The return of Monday Night Football brought about the renewal of an old in-state rivalry between two west coast teams as the newly relocated Los Angeles Rams took on the San Francisco 49ers.
Though the state of California was highlighted on national television, several players who have roots in Texas where they played high school ball were in action this game.
With the 2016 No. 1 overall pick Jared Goff sidelined for the Rams, Case Keenum got the nod in the season opener. Case Keenum had started 15 NFL games in his career, but Monday night was his first start at quarterback to open a season in his 5 year career.

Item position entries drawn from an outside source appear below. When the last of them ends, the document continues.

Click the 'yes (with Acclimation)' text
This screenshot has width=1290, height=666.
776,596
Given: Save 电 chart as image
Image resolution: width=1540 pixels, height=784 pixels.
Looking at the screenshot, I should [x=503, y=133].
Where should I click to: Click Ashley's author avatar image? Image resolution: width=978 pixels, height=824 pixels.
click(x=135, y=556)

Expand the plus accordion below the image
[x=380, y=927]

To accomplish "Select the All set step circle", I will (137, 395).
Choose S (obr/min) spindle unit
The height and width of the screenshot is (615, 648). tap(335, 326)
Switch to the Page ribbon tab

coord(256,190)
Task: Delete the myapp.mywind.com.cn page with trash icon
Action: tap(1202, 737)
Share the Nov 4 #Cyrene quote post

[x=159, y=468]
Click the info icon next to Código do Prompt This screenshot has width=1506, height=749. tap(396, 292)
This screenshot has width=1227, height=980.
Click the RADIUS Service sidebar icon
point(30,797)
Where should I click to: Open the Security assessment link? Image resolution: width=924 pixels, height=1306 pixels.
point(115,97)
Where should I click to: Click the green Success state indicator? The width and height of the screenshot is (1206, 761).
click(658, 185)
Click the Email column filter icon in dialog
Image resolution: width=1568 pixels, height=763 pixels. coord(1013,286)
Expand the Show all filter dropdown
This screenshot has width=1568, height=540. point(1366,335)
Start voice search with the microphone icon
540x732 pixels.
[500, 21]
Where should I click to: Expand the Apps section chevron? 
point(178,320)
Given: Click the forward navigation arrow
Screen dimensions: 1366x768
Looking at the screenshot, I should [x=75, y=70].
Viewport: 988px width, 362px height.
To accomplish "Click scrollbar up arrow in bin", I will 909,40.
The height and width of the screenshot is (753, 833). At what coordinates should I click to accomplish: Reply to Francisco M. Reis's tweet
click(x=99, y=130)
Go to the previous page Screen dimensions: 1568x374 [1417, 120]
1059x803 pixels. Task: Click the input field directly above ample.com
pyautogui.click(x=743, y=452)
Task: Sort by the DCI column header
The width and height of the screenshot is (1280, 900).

Keenum who was born in Brownwood, Texas played his high school ball at Wylie High School in Abilene, Texas. When Keenum left Wylie High for the University of Houston he left an impressive track record. Passing for over 6,700 yards and 48 touchdowns while running for 2000 yards and 41 touchdowns. Those numbers were all part of an outstanding career for Keenum who also helped deliver the school’s only state title to date when Wylie defeated Cuero in 2004.
Keenum had a rough night as the 49er defense smothered the run and pass game. Keenum was 17 of 35 for a 130 yards and threw two interceptions in the 28-0 loss against San Francisco.
When the San Francisco 49ers went up 21-0 in the fourth quarter, it was due to another Texas product in Vance McDonald, who attended East Chambers High School in Winnie. McDonald finished with two total receptions for 14 yards and a touchdown.
Jeremy Kerley who had not even been with the San Francisco 49ers for a week proved his worth in the first game. The former Hutto High School four sport letterman hauled in seven receptions for 61 yards in route to being the leading receiver for the 49ers.
The LA Rams put in Malcolm Brown late in the game who was a force at Cibolo Steele. Brown ran for close to 5,000 yards and 54 touchdowns in his final two years and helped Steele win their first Class 5A DII title. Brown had one reception for eight yards and a rush for five in the fourth quarter.
It’s hard to escape the majesty and connections of high school football in Texas and it showed as these players went from performing on Friday nights to nationally televised games on Monday at the highest level of football.